Not so long ago, but for a few impact funds, not much was happening in private markets when it came to sustainability. Today, not only have impact funds proliferated, but environmental, social, and governance analysis is fast becoming a standard feature of private equity and venture capital investing.
This makes sense because of the need to drive capital to address pressing problems facing the world, particularly climate change, natural resource constraints, and economic inequality. Private markets offer many unique opportunities to influence these issues. More-specific impact themes include clean energy, sustainable food and agriculture, clean water, access to quality education and healthcare, and diversity, equity, and inclusion.
It also makes sense because of today’s heightened public expectations for companies to meet the needs of all their stakeholders and embed sustainability into their long-term business models.

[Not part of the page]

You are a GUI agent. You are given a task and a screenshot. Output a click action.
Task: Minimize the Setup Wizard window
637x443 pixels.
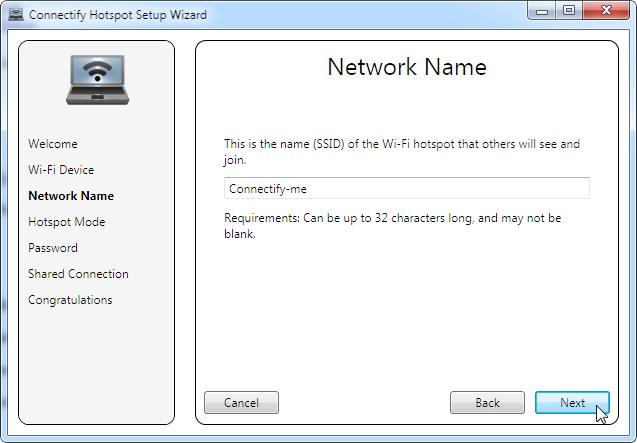click(542, 10)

A company that addresses material ESG risks and opportunities early, before it goes public, may find it a more-efficient use of resources than having to confront them once it’s grown into a larger, more-complex organization. As a result, more private equity funds are evaluating how their portfolio companies are handling material ESG issues.
As for investors in private markets, they are much like investors in public markets when it comes to sustainability. For one thing, all private-market investors are also public-market investors. And if they are demanding a sustainability lens on their public investments, why not on their private investments as well?
Impact Funds
In 2021, Morningstar subsidiary PitchBook identified more than 1,800 funds that were seeking social or environmental impact alongside financial returns. In a PitchBook survey released in October, 55% of general partner respondents said they now offer impact funds, and another 16% said they have impact funds in development. Most impact funds are less than five years old, and 40% were launched within the past two years.

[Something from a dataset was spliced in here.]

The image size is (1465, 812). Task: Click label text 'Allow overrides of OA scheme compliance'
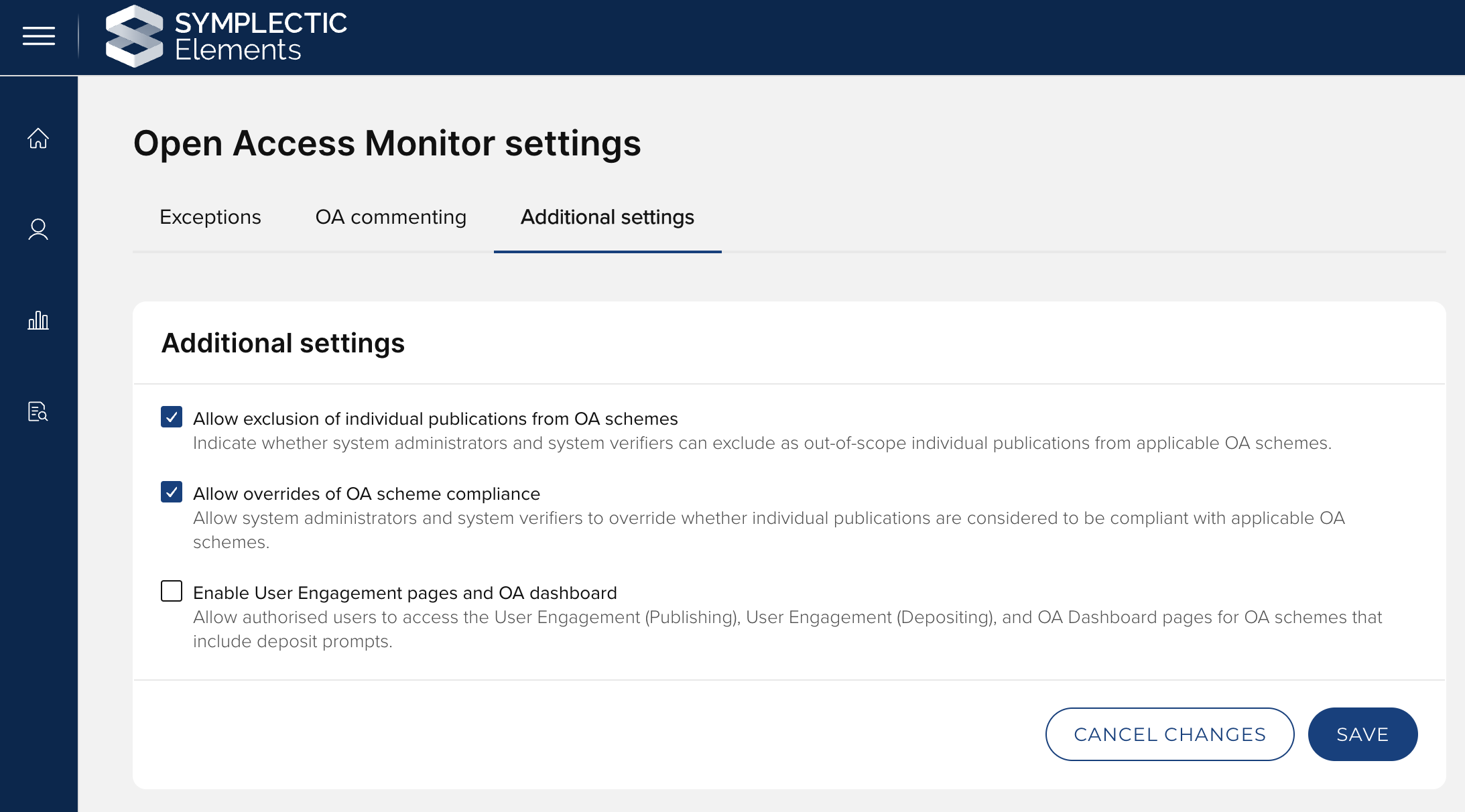tap(366, 494)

On the demand side, according to the survey, 57% of those allocating to private equity funds said they were now making allocations to impact strategies, with another 18% saying they were developing an impact-investing approach.
ESG Analysis
In addition to the proliferation of impact funds, more private equity funds are evaluating the ESG risks and opportunities of all the companies they hold in their portfolios. In the PitchBook survey, more than half of respondents said they had integrated sustainable-investment principles through their portfolios or had partially done so. And more than 60% of those allocating to private equity funds said they consider a fund’s ESG risk factor framework during their due-diligence process.
That is a major shift from the days when companies held in private equity and, especially, venture capital funds were solely focused on achieving profitability, with sustainability a “nice to have” that might come later when a more established company could afford to address ESG issues. But today, more investors think early stages are the best place for companies to start considering their broader social and environmental impacts, focusing on stakeholders, and addressing the particular ESG risks and opportunities facing their industry.
Challenges remain, of course. The availability of ESG metrics for private companies is limited. And the effectiveness of impact investments is difficult to measure for impact investors who want to see an “impact return” alongside their financial return.
But the broader trend toward sustainable investing in private markets—consisting of both the incorporation of ESG risk assessments across the board and an increasing number of impact funds—will continue because the concerns around big systemic issues like climate change, inequality, and corporate responsibility aren’t going away.
The imperative of private equity investing is to create value by nurturing companies to profitability but also now to sustainability.